All of these things happen while my hands are busy. Busy cleaning. Busy cooking. Busy prepping. Busy redirecting conflicting personalities, highly convinced that their view of the situation is The Only Way it can be resolved. But there's still time.

And I'm always looking for time-savers. Fast Food is out for us, so I'm always looking for ways to make "fast food" versions of scratch food. Fried chicken fingers/nuggets are probably the quintessential fast food and my little philistines have no less love for them than other kids their ages. There are some things that I make that I never worry about appealing to anyone outside of my family and my "chicken sticks" are one of those things.

Chicken Sticks

Chicken breasts
1-2 cups tapioca starch flour
1-2 tablespoons seasoned salt
plastic bag
squirt bottle of water
1 lb lard or palm shortening

In plastic bag, mix up starch flour and seasoned salt. Slice breasts into medium thin fingers. Dump the fingers into plastic bag and shake until well coated. Remove and lay out on large platter or baking tray. Spritz with water bottle until the surface of the flour is damp and pasty. Refrigerate strips for a few hours or overnight; overnight is better since the final product will be crispier and less soggy.

Heat oil to frying temperature and deep fry strips for 3-4 minutes, depending on crisp preferences. Ready for Hobbits of all sizes to enjoy. No one misses trips to the Golden Arches, unless it is to rhapsodize about the playscapes.

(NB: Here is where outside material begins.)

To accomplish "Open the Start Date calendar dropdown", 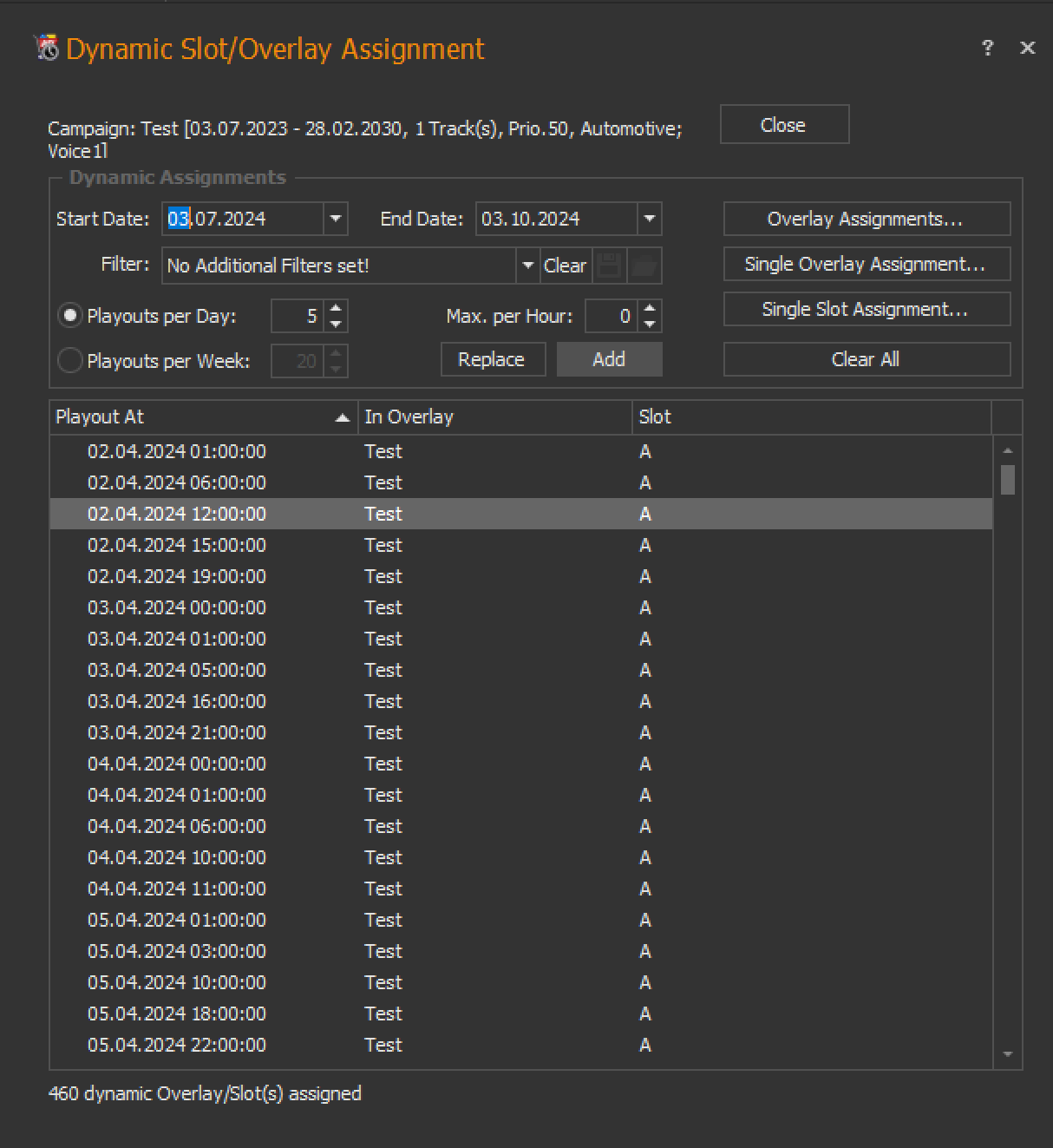I will [336, 219].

The beauty of this recipe is that chicken breasts can be pre-sliced and frozen in meal-sized proportions and defrosted as needed. They can be prepped ahead of time to be pulled out later in the day and a meal is ready in five minutes. My version of fast food and time-saving cooking.

That leaves more time in my day. Time enough to instill what we believe and what we value into our children. These days, Dog does things like pick up someone else's mess or give his brother a dollar out of his own wallet for spending while Bug is having some quality time out with Dad. Or voluntarily owning up to a wrong-doing. Bug gives me hugs when things get too much and I sit down and cry. And Princess remembers to ask for prayer in Sunday School for her uncles with terminal cancer. That's when I'm really thankful for the time we have.

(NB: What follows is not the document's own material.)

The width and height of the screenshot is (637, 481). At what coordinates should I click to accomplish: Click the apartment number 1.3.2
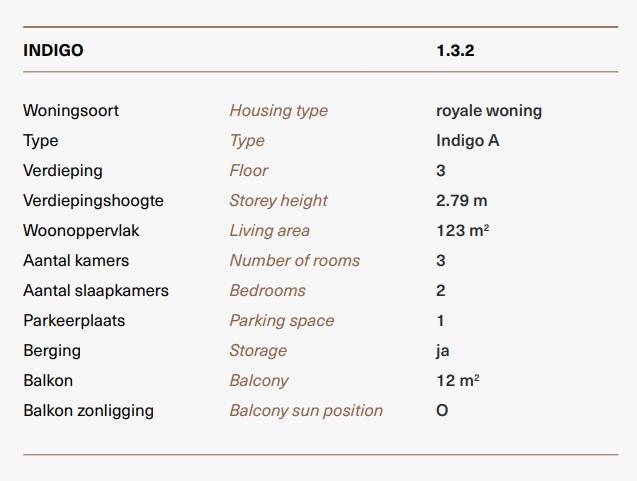pyautogui.click(x=455, y=50)

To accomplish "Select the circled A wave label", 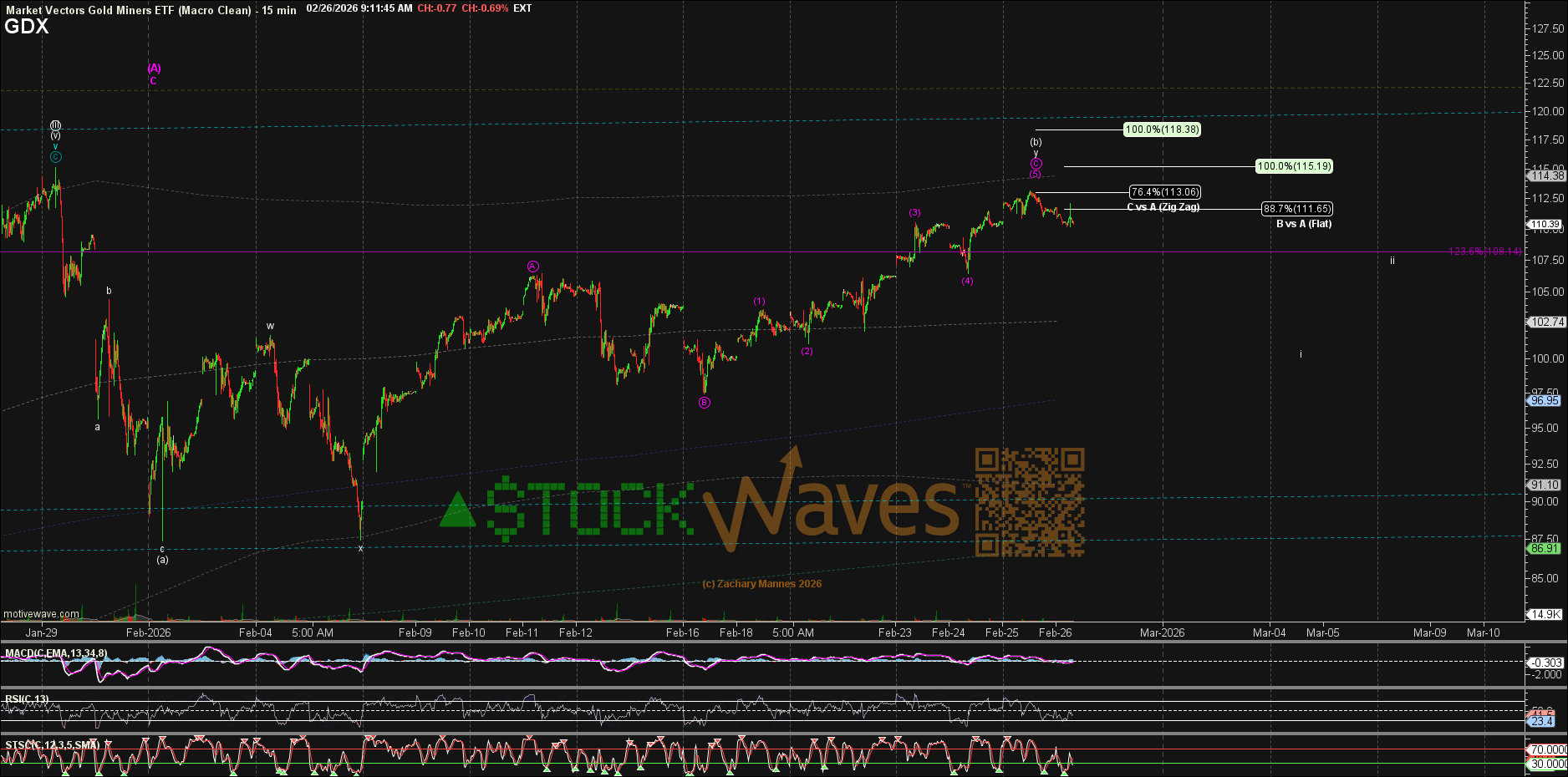I will (533, 267).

Time enough to bop through the house, plugged into my CD player, and polishing my ASL interpretation of Chris Rice's "Nonny, Nonny" while thrilling to the idea of this life being just the first sentence of eternity.

Bug was exploring the dynamics of magnets the other day. Holding his huge horseshoe magnet in his hand, he sucked up all of the widgey bits into mid-air. He turned to me and said, "When Jesus comes back to get us, He's going to use a magnet just like this."

That's exactly right, Sweetie.

I'm acutely aware of it washing away from me, this time thing, but I'm glad I still have so much more of it to look forward to.